E la risposta di Gesù alla domanda dello scriba – “vai e anche tu fai così” – non può lasciarci tranquilli. Non devo catalogare gli altri per decidere chi è il mio prossimo e chi non lo è”, dice Papa Francesco all’Angelus. “Dipende da me essere o non essere prossimo della persona che incontro e che ha bisogno di aiuto, anche se estranea o magari ostile”.

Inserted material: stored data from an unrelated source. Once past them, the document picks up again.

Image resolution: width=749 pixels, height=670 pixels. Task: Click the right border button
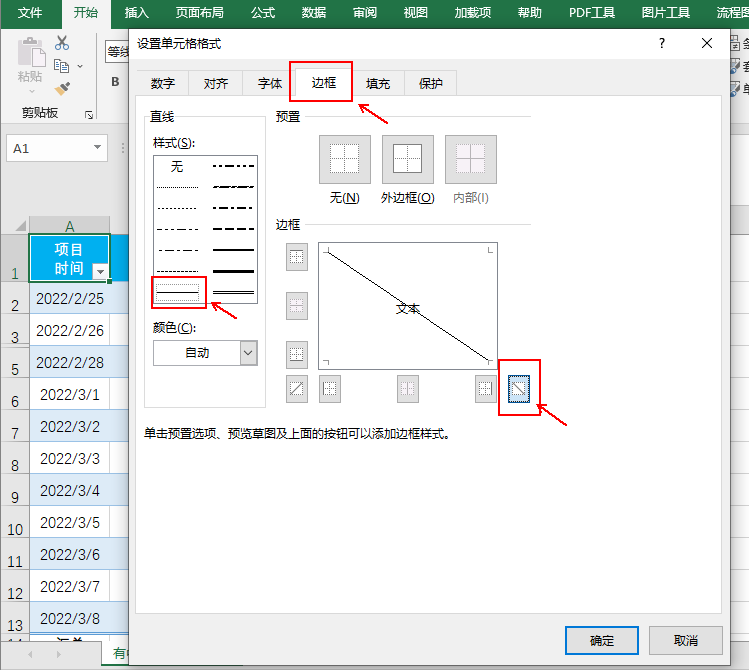tap(485, 389)
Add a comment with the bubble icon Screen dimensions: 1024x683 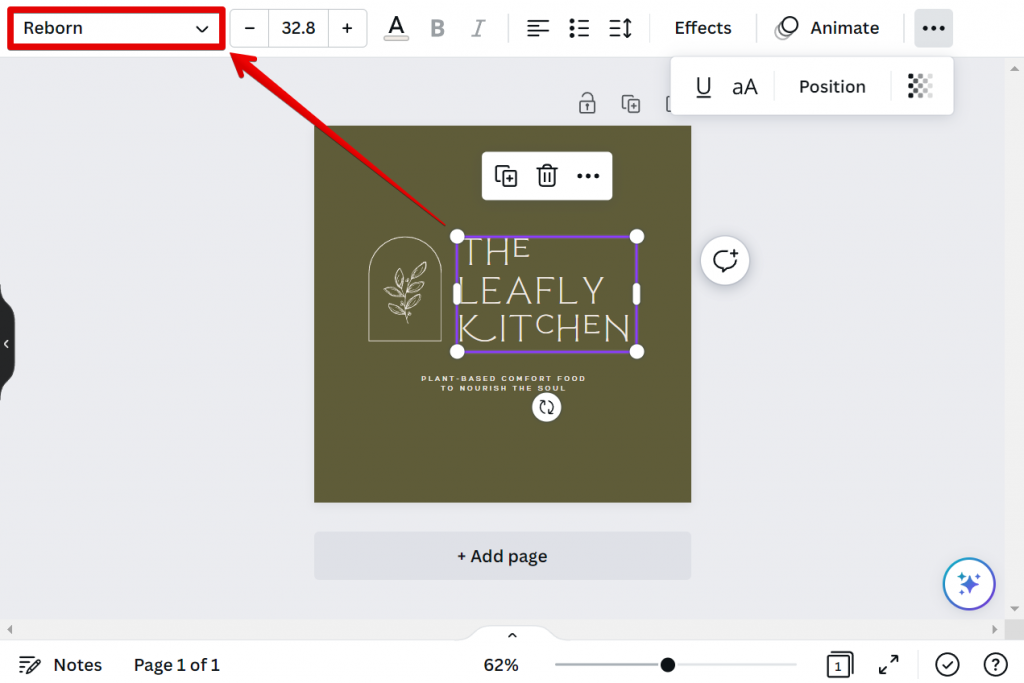point(724,260)
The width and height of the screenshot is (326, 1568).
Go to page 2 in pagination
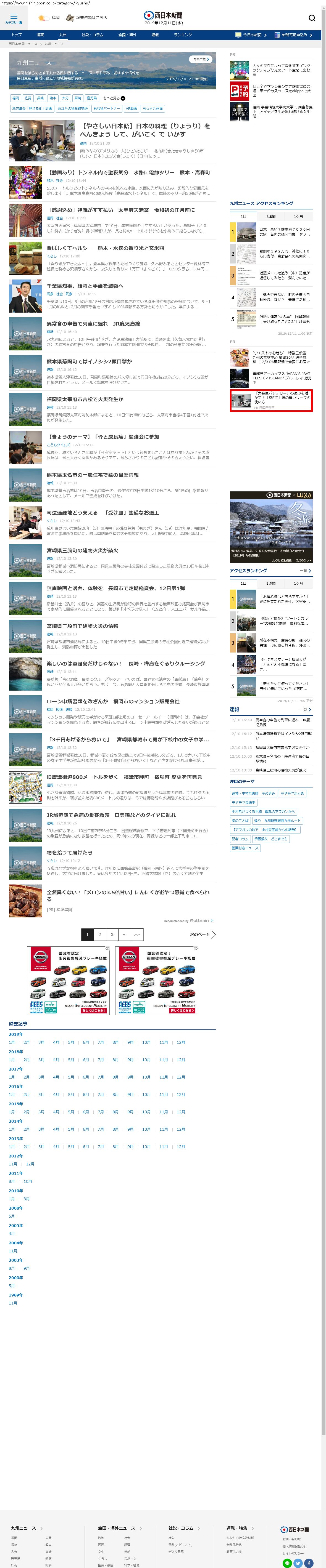click(x=99, y=934)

La Parola, dunque, e non le parole. Ciò che cogliamo in questo passo di Luca, è quell’agire che non conosce domande, che non si chiede se è o meno opportuno fare qualcosa, intervenire. La prudenza è una virtù, ma l’omissione è un peccato. Non parole, ma fare. Lo ripete Francesco, dalla finestra dello studio del Palazzo apostolico: “mediante le opere buone che compiamo con amore e con gioia verso il prossimo, la nostra fede germoglia e porta frutto. Domandiamoci – ognuno di noi risponda nel proprio cuore – domandiamoci: la nostra fede è feconda? La nostra fede produce opere buone? Oppure è piuttosto sterile, e quindi più morta che viva?” Mi faccio prossimo o semplicemente passo accanto? Sono di quelli che selezionano la gente secondo il proprio piacere?”. Saremo giudicati, ricorda Francesco, proprio sulle opere di misericordia; e saremo chiamati a rispondere se ci siamo fermati davanti al povero, al bambino affamato, al migrante che tanti voglio cacciare, ai nonni abbandonati, al malato solo in ospedale. Quei volti erano il volto del Signore.